How To Make Your Own Poke Bowl, the Wildly Popular Fish Dish from Hawaii

Welcome to the hottest food trend of the moment: The poke bowl. This dish is so trendy right now, entire restaurants are devoted to it (and no wonder, since meals in a bowl have been trending for a while). But if you prefer to DIY, we’ve created a really simple, super-delicious poke recipe for you to try.

First things first, a few things you need to know:

1. It’s pronounced poh-KAY.

2. The origin of the current popular presentation is up for debate, but the word “poke” is Hawaiian and means “to cut crosswise into pieces,” according to Honolulu magazine.

3. Poke is traditionally made with raw tuna, cut into small cubes, and seasoned with different ingredients, often soy sauce, scallions, and sesame oil. But the seasonings can vary based on your taste, the fish can be cooked, and you can use other ingredients instead of fish; there isn’t one “right” way to make it.

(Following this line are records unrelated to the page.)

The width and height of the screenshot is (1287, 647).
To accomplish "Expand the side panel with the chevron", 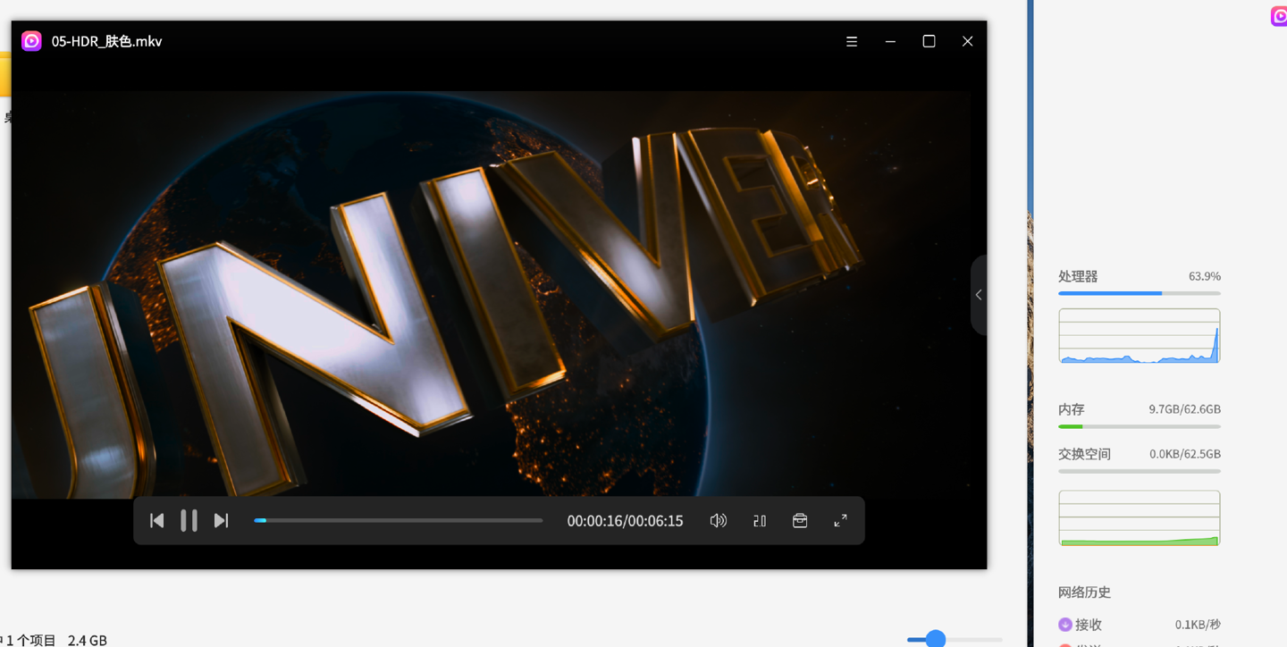I will point(979,295).
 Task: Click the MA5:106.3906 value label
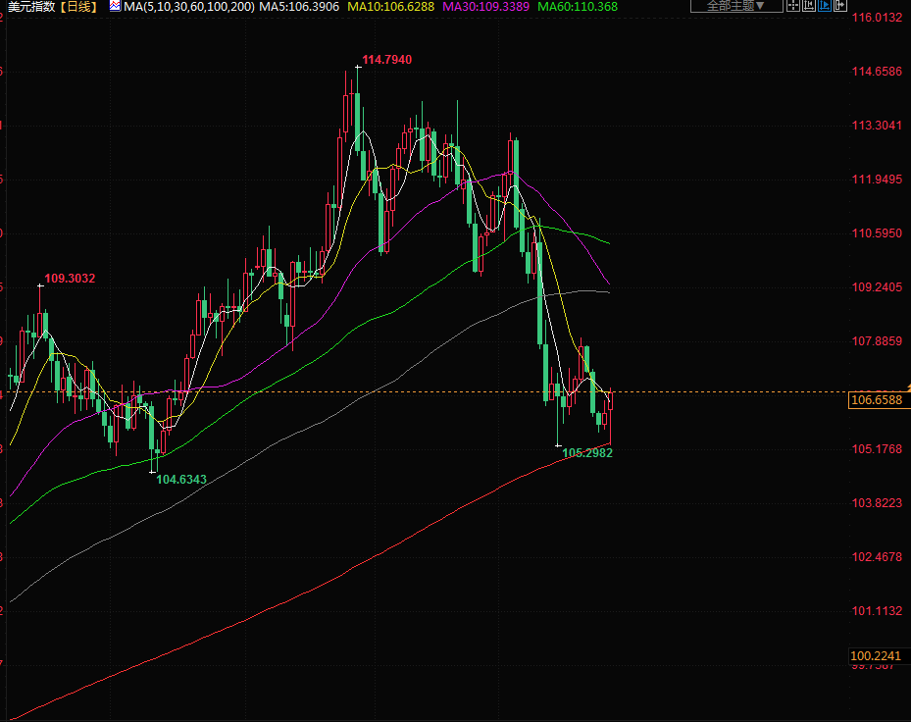point(299,7)
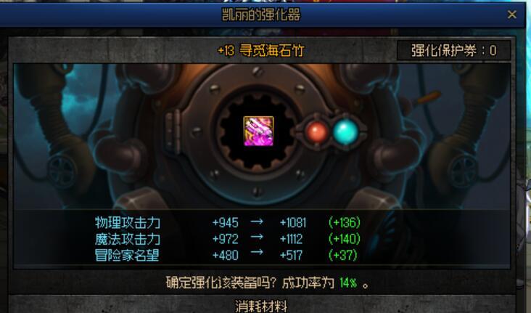Screen dimensions: 531x313
Task: Click the hinge on the porthole door
Action: (x=173, y=131)
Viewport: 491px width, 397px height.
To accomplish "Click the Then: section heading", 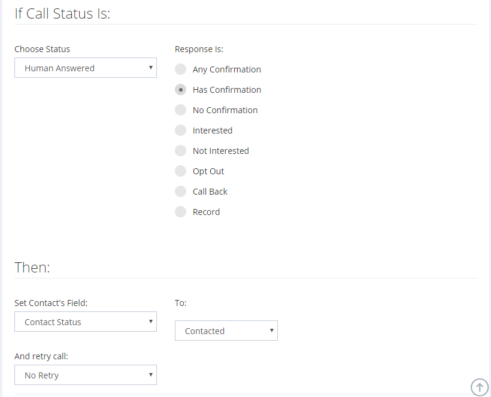I will click(32, 268).
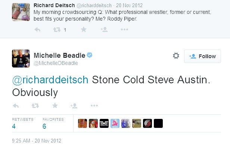The width and height of the screenshot is (230, 156).
Task: Retweet Michelle Beadle's Stone Cold tweet
Action: (35, 106)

4. It’s often served over rice, but that’s also open to interpretation.

For our poke recipe we chose to use wild-caught salmon instead of tuna, to give the dish a twist and also for the omega-3s.

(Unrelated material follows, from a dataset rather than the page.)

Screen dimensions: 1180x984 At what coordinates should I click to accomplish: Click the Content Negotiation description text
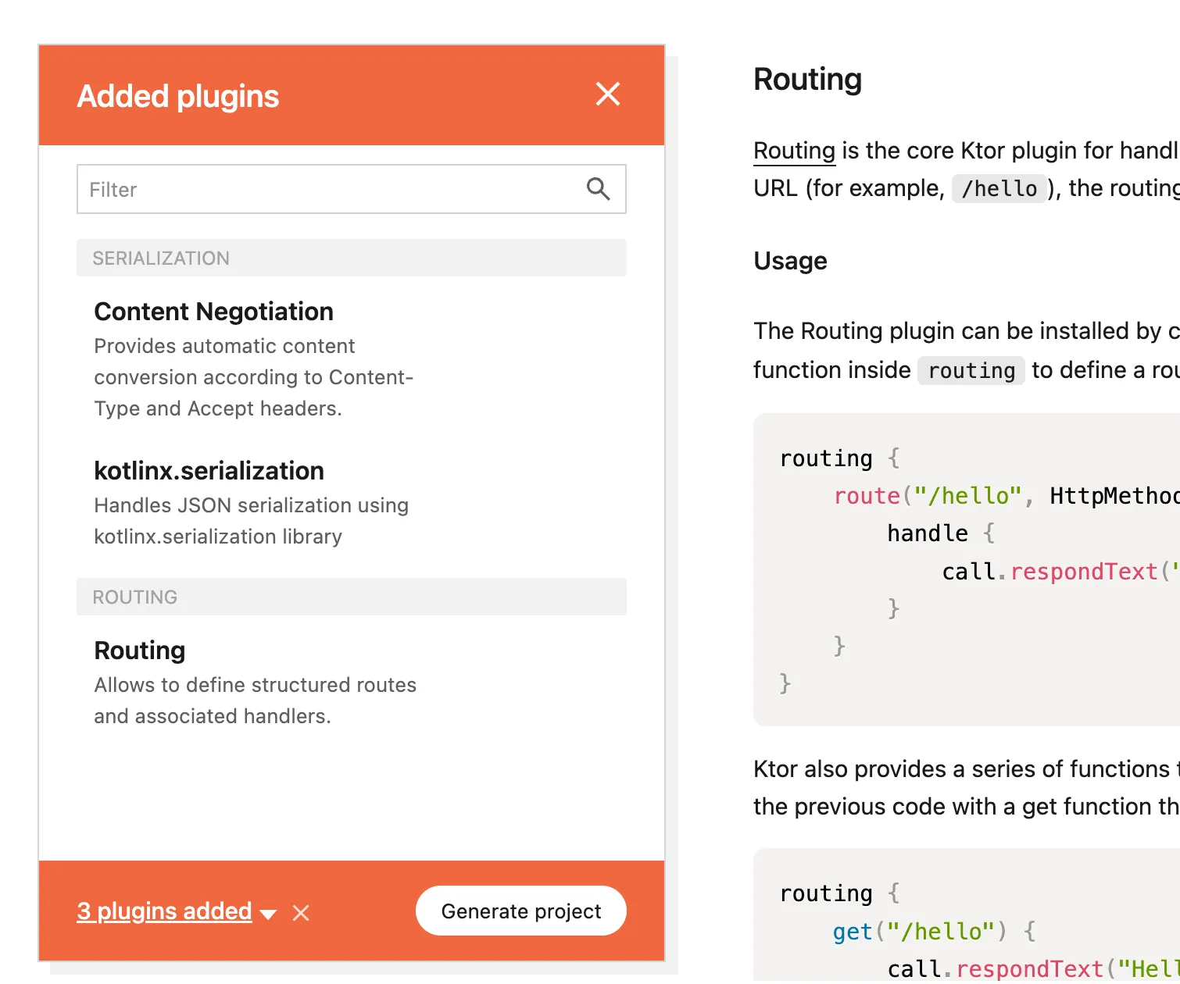[x=253, y=377]
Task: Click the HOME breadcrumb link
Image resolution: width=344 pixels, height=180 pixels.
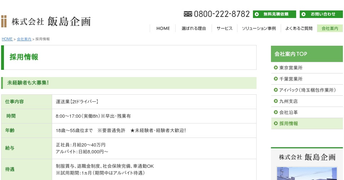Action: (x=7, y=39)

A tip about using raw fish: Only do so if you’re certain the fish is sushi-grade. Buy it from a reputable fishmonger, and ask them specifically if it’s safe to use for a raw preparation. (For example, I asked at the fish counter of my local Whole Foods, and was told they don’t carry sushi-grade fish at that particular location, though they do elsewhere. So I went to my local fishmonger, John Addis at Brooklyn’s Fish Tales, and he explained in great detail where the fish came from, when it was caught, and how it was handled. That’s a trusty fish guy.) If you’re not sure, or you’re simply not comfortable, no problem: Just give the fish a quick sear.

Salmon Poke Bowl

Serves: 4

1/3 cup tamari (gluten-free soy sauce) or soy sauce

2 Tbsp. seasoned rice vinegar

1 Tbsp. toasted sesame oil

2 tsp. mirin

¼ tsp. sriracha, or more to taste, optional

2 cups cooked sushi rice or brown rice

12 oz. sushi-grade wild salmon, cut into cubes

1 medium English cucumber (about 11 oz.), halved, thinly sliced into half moons

2 large carrots (about 8 oz. total), shredded

1 cup shredded Napa or green cabbage (about 3 oz.)

1 large avocado, peeled, seed removed, cubed

Chopped scallions, for serving, optional

Sesame seeds, for serving, optional

  1. In a bowl, whisk together tamari, vinegar, sesame oil, and sriracha, if desired.
  2. Divide rice among 4 bowls. Toss salmon with 2 Tbsp. tamari mixture; place on top of rice in one section of each bowl. In sections, place cucumber, carrots, cabbage and avocado on top of rice. Sprinkle with scallions and sesame seeds, if desired. Pass remaining tamari dressing and additional sriracha on the side.

Note: Feel free to swap in another grain, such as quinoa, or leave the grain out. Change the vegetables as well, depending on your taste and what you have on hand.